**FRAGMENTO**

# # #

El preocupante futuro de los cristianos en Turquía

Tras las tensiones entre Turquía y los Estados Unidos a propósito de la situación en la frontera turco-siria y acerca del trato hacia los kurdos, el presidente turco Recep Tayyip Erdogan visitó la Casa Blanca y, en un gesto de distensión, afirmó que Turquía iba a destinar fondos a la restauración de las iglesias dañadas durante la guerra civil en el norte de Siria. Un mensaje que espera calmar también la creciente preocupación en relación al trato discriminatorio y las presiones que Turquía despliega hacia su propia población cristiana, cuyo peso ha caído del 25% en 1914 a menos del 0.5% hoy en día.
Los cristianos han estado presentes en la región desde el primer siglo de nuestra era. Muchos cristianos que escapaban de la persecución desatada en Jerusalén se refugiaban en las ciudades de lo que es actualmente Turquía.
La llegada del islam representó un golpe fuerte para las comunidades cristianas, pero el sistema de gobierno otomano, en vigor desde 1299 hasta 1923, permitió su supervivencia. En efecto, aunque el poder era musulmán, a los cristianos se les aplicaba el régimen de dhimitud: eran legalmente inferiores y tenían que pagar unos impuestos especiales, pero se les reconocía una cierta autonomía judicial en materias como herencias o matrimonios. Con el debilitamiento del Imperio otomano a partir del siglo xviii, las condiciones de vida de los cristianos fueron mejorando paulatinamente, alcanzando incluso la plenitud de derechos, hasta que el sultán Abdul Hamid II (1876-1909), retomó una política que fundaba la unidad del Imperio en la adhesión al islam. Abdul Hamid II fue derrocado por los Jóvenes Turcos, nacionalistas que, desde un enfoque secular, prosiguieron las políticas discriminatorias, justificándolas ahora no por motivos religiosos sino étnicos, llegando hasta el genocidio de los armenios durante la primera guerra mundial.

# # #

**DATOS RECOPILADOS**
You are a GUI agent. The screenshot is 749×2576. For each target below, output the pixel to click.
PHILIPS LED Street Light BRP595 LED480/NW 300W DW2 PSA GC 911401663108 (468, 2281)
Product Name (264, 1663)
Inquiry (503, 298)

# # #

**EJERCICIOS**
1. Según el fragmento, ¿qué rasgos tenía el régimen de dhimitud que se aplicaba a los cristianos? Enuméralos todos.
2. Di si cada frase coincide con el fragmento y cita las palabras que lo deciden.
(a) El peso de la población cristiana en Turquía bajó del 25 % en 1914 a menos del 0.5 % hoy.
(b) Erdogan dijo que Turquía pagaría la restauración de iglesias dañadas en el sur de Turquía.
(c) Los Jóvenes Turcos justificaron las políticas discriminatorias por motivos religiosos.
3. ¿Entre qué años estuvo en vigor el sistema de gobierno otomano, según el fragmento?

**RESPUESTAS**
1.
- Eran legalmente inferiores.
- Tenían que pagar unos impuestos especiales.
- Se les reconocía una cierta autonomía judicial en materias como herencias o matrimonios.

2.
(a) Sí: "cuyo peso ha caído del 25% en 1914 a menos del 0.5% hoy en día".
(b) No: "la restauración de las iglesias dañadas durante la guerra civil en el norte de Siria".
(c) No: "justificándolas ahora no por motivos religiosos sino étnicos".

3. Desde 1299 hasta 1923.